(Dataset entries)
══════════════════════════════

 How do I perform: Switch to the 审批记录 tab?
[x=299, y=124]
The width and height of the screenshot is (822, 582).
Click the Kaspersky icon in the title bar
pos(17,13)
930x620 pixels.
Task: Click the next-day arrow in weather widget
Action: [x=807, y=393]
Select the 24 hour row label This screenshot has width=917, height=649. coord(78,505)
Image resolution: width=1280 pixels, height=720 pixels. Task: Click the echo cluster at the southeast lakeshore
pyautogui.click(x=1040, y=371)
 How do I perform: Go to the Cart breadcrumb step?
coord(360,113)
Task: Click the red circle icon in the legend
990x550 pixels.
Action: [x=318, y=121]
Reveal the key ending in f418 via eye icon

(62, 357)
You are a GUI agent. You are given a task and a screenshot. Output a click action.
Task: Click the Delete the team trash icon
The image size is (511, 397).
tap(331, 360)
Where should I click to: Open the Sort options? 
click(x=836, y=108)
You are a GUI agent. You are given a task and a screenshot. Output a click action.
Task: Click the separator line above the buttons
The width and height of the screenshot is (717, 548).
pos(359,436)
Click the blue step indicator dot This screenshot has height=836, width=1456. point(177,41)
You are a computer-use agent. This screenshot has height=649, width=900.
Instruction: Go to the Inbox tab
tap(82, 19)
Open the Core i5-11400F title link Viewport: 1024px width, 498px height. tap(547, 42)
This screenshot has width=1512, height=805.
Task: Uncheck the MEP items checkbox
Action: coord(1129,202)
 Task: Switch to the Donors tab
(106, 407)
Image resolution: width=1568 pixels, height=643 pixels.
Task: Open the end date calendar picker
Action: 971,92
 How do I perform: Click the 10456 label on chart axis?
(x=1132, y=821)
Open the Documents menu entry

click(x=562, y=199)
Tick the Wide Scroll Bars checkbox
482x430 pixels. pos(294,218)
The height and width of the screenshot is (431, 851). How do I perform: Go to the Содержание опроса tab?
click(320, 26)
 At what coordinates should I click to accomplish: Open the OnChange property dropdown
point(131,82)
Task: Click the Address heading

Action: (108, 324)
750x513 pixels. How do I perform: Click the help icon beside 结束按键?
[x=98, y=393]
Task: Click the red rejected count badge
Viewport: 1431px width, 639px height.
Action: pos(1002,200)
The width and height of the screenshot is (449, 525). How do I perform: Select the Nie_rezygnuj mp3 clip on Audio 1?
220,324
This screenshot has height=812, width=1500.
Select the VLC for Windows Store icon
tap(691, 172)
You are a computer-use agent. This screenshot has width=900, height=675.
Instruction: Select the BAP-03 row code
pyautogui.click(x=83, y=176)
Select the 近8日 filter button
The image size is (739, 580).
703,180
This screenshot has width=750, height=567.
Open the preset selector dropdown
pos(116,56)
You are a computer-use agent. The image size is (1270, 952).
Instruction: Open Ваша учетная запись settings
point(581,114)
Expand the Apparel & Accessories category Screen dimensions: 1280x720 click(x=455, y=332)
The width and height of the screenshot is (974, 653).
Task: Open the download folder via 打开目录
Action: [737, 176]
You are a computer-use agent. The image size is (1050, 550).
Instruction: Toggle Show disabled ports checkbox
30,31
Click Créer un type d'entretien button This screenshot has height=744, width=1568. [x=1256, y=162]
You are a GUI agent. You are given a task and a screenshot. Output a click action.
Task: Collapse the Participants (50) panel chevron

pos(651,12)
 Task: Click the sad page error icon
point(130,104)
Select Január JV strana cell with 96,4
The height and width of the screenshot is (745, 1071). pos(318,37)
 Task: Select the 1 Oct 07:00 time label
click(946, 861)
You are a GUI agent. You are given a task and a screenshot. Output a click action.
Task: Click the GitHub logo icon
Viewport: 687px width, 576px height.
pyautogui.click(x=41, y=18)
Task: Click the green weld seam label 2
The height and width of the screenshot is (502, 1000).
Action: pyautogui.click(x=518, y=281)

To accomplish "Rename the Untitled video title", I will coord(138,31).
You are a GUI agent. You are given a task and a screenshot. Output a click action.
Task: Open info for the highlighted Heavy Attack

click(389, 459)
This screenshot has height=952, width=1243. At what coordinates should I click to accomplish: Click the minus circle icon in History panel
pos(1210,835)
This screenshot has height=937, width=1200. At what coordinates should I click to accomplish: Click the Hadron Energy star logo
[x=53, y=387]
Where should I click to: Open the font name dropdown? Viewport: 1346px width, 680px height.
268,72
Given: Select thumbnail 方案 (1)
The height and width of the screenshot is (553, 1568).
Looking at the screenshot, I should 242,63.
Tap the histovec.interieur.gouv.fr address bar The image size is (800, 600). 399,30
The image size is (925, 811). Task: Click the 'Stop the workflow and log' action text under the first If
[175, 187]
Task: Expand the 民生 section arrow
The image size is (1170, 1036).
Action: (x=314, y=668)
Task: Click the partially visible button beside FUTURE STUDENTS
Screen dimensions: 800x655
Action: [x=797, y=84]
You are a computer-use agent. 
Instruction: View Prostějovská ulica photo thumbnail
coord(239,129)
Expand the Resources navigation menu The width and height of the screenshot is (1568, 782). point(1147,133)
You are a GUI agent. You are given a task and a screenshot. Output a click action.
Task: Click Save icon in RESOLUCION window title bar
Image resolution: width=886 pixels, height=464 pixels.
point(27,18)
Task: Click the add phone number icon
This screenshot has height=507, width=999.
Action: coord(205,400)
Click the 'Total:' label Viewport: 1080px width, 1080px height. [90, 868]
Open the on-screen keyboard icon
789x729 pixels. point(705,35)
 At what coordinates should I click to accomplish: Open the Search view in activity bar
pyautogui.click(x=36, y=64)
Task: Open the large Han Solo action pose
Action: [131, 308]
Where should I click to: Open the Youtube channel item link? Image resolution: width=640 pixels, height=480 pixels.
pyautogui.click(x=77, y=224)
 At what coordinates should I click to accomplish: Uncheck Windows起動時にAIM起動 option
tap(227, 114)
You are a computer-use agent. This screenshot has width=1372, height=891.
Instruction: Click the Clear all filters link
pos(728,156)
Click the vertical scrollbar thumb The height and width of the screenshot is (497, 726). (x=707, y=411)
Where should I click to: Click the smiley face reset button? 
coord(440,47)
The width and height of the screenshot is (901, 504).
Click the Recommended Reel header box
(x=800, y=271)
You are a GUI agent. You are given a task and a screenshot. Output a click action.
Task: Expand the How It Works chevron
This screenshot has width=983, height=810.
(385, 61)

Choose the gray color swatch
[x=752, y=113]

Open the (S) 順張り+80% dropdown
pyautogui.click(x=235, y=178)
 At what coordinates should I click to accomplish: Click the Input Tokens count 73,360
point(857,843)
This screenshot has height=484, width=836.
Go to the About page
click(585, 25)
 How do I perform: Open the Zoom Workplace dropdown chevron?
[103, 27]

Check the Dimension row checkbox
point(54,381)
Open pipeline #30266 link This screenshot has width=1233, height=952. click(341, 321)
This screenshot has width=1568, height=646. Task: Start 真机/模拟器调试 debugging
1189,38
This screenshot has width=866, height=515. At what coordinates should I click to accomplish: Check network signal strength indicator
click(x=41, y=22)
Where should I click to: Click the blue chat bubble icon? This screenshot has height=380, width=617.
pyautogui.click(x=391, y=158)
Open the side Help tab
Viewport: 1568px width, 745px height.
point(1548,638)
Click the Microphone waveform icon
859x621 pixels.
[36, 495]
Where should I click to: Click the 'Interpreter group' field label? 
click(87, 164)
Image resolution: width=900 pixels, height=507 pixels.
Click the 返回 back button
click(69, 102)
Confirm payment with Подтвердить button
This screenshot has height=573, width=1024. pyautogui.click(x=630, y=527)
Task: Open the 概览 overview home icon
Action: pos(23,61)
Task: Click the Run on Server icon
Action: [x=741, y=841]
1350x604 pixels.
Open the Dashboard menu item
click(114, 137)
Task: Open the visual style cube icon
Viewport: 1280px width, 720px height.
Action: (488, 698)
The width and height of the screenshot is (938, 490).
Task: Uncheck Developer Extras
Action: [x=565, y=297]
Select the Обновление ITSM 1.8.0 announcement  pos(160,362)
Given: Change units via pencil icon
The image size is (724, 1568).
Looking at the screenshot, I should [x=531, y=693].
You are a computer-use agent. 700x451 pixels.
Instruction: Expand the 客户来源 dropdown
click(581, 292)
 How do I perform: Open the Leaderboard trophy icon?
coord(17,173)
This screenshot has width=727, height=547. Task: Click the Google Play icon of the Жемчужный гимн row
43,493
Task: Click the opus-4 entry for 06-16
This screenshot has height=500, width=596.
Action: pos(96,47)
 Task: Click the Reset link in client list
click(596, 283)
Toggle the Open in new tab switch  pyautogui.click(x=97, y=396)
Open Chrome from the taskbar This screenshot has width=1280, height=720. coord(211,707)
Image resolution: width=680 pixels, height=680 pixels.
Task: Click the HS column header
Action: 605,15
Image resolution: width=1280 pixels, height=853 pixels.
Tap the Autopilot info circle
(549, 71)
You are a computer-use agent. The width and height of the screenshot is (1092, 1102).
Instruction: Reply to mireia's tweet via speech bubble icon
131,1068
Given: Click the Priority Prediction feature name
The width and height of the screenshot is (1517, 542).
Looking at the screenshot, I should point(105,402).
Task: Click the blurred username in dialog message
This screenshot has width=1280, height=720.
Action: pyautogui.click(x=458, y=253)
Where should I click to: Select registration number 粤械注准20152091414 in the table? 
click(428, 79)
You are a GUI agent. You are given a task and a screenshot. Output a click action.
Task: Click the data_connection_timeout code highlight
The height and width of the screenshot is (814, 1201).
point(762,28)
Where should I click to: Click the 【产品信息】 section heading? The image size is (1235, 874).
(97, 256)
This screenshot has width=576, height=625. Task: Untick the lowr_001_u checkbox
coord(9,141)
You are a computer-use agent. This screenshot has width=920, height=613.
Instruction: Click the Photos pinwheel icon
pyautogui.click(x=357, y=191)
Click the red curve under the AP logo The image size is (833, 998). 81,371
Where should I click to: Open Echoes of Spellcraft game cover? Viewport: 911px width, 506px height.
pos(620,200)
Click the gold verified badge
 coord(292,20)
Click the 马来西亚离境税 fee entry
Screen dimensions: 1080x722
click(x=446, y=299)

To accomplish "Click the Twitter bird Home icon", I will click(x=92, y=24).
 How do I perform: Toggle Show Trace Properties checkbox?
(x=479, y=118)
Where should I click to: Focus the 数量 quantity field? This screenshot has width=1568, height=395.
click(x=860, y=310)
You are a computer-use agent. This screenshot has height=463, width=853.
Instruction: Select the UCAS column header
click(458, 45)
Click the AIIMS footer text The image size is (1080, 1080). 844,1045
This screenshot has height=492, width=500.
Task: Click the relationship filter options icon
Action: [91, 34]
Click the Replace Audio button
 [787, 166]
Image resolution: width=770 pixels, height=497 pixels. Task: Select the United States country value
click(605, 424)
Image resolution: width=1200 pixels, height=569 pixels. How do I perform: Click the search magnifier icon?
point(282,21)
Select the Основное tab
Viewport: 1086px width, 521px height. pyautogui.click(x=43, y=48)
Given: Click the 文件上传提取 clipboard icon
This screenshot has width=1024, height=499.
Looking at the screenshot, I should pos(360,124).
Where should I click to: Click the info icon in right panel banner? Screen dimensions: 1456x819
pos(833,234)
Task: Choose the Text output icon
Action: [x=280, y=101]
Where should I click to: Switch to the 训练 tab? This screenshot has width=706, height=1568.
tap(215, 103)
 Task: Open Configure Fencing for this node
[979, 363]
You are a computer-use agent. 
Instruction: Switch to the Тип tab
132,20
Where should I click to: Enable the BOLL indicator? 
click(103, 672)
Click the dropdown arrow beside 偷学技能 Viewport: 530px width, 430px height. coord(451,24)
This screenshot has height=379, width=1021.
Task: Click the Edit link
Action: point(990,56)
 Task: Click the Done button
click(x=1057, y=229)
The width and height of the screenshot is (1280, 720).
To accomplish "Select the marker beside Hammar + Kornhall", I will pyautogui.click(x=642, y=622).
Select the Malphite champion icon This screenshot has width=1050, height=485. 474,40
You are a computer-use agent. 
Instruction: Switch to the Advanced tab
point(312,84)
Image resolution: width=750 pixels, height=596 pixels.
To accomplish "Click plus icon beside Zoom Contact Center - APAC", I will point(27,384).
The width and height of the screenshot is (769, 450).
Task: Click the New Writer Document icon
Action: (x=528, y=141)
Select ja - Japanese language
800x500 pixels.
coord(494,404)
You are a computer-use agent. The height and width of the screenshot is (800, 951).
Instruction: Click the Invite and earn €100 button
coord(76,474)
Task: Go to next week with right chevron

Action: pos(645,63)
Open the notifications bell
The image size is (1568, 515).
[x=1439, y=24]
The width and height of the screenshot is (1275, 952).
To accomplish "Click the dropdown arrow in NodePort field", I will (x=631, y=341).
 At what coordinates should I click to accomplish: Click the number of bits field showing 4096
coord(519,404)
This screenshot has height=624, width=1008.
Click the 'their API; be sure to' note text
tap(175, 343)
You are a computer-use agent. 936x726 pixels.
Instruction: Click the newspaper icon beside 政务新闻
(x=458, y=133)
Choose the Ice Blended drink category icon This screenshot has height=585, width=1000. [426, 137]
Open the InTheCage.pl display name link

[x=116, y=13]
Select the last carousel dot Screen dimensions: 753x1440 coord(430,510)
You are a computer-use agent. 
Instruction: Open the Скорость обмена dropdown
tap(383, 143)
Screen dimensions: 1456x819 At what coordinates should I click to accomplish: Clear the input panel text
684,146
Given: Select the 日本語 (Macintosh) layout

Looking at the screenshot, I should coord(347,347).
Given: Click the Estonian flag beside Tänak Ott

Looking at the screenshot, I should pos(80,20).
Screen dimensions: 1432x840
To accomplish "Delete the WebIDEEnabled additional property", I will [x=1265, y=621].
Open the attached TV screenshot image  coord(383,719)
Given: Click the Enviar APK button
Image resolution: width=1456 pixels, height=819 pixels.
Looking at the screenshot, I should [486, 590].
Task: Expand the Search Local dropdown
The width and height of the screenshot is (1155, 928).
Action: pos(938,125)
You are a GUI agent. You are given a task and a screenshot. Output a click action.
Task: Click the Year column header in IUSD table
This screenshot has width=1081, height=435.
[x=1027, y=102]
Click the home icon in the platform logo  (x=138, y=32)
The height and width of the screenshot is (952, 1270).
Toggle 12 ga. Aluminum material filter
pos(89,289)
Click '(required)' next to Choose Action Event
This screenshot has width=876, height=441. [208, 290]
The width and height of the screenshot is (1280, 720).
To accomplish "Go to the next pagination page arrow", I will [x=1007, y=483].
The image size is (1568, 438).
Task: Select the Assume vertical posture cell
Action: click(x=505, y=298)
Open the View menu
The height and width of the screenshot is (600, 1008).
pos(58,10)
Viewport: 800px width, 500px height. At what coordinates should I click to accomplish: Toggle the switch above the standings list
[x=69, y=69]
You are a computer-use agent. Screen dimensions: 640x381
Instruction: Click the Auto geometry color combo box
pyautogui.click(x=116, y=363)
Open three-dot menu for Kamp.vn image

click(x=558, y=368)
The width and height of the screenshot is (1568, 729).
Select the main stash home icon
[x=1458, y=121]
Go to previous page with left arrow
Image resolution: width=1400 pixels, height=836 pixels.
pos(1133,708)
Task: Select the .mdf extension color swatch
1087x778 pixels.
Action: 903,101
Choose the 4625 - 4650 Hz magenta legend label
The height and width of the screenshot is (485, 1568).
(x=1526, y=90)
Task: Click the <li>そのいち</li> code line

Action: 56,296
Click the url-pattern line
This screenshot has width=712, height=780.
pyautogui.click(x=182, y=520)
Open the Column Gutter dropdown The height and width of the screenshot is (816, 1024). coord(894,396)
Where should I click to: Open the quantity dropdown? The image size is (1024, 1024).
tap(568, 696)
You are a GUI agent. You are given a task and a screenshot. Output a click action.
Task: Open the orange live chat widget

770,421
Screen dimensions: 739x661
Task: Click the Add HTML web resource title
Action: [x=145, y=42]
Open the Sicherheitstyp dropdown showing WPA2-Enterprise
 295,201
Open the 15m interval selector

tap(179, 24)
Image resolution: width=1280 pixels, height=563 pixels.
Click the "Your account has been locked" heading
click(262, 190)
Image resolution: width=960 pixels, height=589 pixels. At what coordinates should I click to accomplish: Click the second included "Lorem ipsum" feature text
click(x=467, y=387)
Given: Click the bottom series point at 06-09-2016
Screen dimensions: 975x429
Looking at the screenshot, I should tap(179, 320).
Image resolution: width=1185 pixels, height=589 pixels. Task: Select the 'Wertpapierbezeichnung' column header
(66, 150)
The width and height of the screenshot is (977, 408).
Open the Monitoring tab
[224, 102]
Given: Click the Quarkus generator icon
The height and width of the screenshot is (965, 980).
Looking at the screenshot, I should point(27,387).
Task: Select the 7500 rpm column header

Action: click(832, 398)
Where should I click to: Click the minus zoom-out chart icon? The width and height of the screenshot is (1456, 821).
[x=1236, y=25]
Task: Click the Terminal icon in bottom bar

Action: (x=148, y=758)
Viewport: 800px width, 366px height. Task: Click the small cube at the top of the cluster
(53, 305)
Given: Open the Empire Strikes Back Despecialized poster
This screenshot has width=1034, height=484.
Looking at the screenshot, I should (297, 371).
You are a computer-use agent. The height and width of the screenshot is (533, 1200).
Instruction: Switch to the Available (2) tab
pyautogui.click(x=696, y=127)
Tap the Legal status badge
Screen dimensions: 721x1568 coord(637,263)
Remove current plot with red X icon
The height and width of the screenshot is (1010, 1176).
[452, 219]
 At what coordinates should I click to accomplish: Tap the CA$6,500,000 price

══════════════════════════════

If the string "Delete" is in a line of the entries, pick that line out.

Task: Click the Delete the team trash icon
To accomplish "Delete the WebIDEEnabled additional property", I will [x=1265, y=621].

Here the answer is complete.